News: The author presented his paper “Theory into Praxis: William H. Gass’s Middle C” at the Louisville Conference on Literature and Culture Since 1900 February 20. The paper has been posted at his 12 Winters Blog.
News: (January 7, 2014) The novel An Untimely Frost is available in paperback from Amazon as well as for Kindle, from Barnes & Noble, including for Nook, and from Espresso Book Machine. Visit the Twelve Winters Press site for a complete list of sellers.
News: (December 2013) The poem “A Painful Commerce” has been collected in The Muse: An International Journal of Poetry, volume 1, issue 2, edited by Pradeep Chaswal, Deepak Chaswal and Mohammad Arif.
News: (December 2013) WUIS Public Radio has aired an interview with the author, discussing the novelette Figures in Blue and the forthcoming novel An Untimely Frost, among other topics. See the Interviews page for others as well.
News: (November 18, 2013) North American Review posted “The Psychic Origins of Creativity” on its blog.

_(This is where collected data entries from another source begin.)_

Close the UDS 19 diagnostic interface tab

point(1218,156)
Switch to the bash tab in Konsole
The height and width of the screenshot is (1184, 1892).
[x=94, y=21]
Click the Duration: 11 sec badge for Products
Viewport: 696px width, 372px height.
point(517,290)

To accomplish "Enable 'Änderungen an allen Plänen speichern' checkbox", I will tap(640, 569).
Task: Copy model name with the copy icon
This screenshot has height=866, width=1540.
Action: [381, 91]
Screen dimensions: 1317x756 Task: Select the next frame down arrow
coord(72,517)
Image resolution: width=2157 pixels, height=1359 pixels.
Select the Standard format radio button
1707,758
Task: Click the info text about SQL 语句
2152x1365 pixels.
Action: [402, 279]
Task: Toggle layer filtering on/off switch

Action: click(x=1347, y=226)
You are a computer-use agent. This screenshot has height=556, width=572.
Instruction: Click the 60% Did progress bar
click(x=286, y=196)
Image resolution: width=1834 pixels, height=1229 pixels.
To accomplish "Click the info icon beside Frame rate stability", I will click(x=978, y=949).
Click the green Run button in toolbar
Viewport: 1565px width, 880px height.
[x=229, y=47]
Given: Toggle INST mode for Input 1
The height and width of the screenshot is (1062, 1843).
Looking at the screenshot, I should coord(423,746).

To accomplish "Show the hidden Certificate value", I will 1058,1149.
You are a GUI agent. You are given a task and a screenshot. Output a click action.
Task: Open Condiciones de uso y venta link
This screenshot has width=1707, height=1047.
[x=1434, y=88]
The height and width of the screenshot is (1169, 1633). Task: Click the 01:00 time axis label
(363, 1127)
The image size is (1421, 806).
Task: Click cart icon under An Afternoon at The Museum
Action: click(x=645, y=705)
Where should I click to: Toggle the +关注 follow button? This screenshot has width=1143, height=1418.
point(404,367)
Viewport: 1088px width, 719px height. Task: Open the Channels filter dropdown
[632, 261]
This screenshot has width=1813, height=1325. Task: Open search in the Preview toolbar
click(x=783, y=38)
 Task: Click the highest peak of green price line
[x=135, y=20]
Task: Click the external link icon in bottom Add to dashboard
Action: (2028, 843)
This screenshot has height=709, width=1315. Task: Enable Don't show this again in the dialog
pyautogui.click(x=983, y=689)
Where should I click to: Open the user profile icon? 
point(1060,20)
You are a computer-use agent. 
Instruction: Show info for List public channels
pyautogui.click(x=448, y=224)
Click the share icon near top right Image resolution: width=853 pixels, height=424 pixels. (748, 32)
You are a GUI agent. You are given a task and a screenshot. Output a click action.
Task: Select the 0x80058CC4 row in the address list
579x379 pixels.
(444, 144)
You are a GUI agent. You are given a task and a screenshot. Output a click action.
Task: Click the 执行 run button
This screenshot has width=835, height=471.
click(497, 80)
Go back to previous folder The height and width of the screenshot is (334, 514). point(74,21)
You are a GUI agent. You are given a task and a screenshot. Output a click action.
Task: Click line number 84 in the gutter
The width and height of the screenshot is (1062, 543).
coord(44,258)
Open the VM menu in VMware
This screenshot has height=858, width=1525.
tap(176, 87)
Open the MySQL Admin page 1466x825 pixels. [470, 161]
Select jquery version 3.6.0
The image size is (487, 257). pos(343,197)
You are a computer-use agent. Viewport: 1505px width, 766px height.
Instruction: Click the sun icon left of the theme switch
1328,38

Update: (October 10, 2013) To date, several university libraries have acquired The Beowulf Poet and His Real Monsters, including Notre Dame University, Duke University, Australian National University, University of South Dakota, University of Pennsylvania, University of Rochester, Bavarian State Library (Munich), and University of Illinois Springfield. Research libraries acquiring the ebook include Purdue University, University of Maryland, Pepperdine University, University of Nebraska-Omaha, University of Wisconsin-Eue Claire, College of Western Idaho, University of California-Merced, University of Washington, the State Library of Western Australia, and Loyola Notre Dame University.
News: (August 2, 2013) Men of Winter, a Revised & Expanded Edition, has been released by Twelve Winters Press and is now available in paperback from Amazon, Barnes & Noble, and Espresso Book Machine. It will soon be available in a variety of formats from multiple sources. Download a printable flyer.
News: (March 12, 2013) The monograph The Beowulf Poet and His Real Monsters was released by Edwin Mellen Press. It is the first time that the postmodern critical model of trauma theory has been used to gain insight into the classic Old English poem. The book is available in various formats, and scholarly journals may request free copies for review. Please see the monograph’s page for further details.
Update: Edwin Mellen Press awarded the monograph the D. Simon Evans Prize for distinguished scholarship–the Press’s highest honor.